Yorkshire Prison Riot Continues for a Third Night

A third night of rioting in a prison complex in South Yorkshire has seen a total of 250 inmates moved to different locations today, following similar riots in a young offenders unit opposite the prison the previous two nights. The riot took place in the adult section of Moorlands prison, near Doncaster, last night where one prisoner was seriously injured and taken to hospital for treatment.

Glyn Travis, a spokesman for the Prison Officers Association (POA), said that all the prisoners in Moorland’s adult wing, up to 100 inmates, were involved in the riot. Mr Travis confirmed that no prison staff were injured, but said extensive damage was caused. “Apparently the juveniles and young offenders were locked up and the adults were allowed to come out, and when they refused to go back to their cells it all kicked off,” he said. “It’s being brought under control by prison staff at present but the situation is still very volatile, and we have no idea how long it will take to get under control. It is an extremely dangerous situation for staff and prisoners alike.”

The riot was eventually subdued when Prison Service Tornado teams heavily armored in riot gear entered the prison after four and a half hours of rioting and quickly pressed all the prisoners into a surrender within twenty five minutes of arriving on the scene.

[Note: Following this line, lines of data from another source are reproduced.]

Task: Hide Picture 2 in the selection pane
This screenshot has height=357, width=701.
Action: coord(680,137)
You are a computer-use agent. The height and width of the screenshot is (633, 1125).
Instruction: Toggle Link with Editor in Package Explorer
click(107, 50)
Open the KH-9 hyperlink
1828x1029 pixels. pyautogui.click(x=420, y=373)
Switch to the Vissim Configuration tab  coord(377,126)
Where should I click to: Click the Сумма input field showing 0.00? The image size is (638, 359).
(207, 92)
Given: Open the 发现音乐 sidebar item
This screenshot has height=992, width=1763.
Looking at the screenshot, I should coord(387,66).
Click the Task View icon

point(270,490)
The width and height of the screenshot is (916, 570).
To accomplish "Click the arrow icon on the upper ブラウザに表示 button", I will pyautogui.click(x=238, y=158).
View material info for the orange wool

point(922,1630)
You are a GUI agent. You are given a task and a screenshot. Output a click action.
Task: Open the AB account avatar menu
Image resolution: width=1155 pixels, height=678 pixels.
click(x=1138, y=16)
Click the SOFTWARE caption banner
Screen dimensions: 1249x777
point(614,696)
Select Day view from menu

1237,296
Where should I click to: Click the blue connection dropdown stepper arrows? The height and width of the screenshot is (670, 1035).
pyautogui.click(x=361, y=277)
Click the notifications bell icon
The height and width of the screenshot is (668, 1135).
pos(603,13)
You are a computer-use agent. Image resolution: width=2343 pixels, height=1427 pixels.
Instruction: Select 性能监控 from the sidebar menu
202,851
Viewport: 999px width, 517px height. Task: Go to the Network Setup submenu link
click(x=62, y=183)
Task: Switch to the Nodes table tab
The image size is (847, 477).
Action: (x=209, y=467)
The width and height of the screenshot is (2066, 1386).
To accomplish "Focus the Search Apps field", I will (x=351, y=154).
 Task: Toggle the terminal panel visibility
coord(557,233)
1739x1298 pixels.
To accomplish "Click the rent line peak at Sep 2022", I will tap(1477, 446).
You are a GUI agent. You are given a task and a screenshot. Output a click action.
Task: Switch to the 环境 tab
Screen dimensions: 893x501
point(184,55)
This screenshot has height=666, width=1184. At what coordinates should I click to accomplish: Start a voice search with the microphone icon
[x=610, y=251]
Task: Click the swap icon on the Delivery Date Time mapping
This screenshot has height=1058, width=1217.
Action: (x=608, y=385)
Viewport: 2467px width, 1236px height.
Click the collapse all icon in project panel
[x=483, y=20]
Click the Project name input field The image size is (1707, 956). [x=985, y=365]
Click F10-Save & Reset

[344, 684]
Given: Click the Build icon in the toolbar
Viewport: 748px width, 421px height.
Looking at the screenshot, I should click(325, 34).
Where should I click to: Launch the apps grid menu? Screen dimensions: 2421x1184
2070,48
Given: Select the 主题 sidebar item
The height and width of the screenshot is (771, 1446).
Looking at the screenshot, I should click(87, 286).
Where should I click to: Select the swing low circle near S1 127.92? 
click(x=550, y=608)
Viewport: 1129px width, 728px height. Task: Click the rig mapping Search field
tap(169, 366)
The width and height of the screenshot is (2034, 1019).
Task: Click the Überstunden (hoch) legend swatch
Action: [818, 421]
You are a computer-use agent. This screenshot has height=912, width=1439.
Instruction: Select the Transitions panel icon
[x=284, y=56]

The events over the last three days have sparked an investigation by the Prison Service, with many calling for a high level review. Its chief executive Michael Spurr stated: “We have a good record of maintaining order and security in our prisons and are therefore taking these incidents extremely seriously in order to learn lessons. We are now conducting a high-level investigation into these events. Staff have done a magnificent job over the past 72 hours. We have deployed additional staff today to Moorland to ensure stability at the prison.”

This statement is in stark contrast with the last inspection of Moorlands prison in October 2008, which found that “neither the physical environment nor staff-prisoner relationships were sufficiently good”.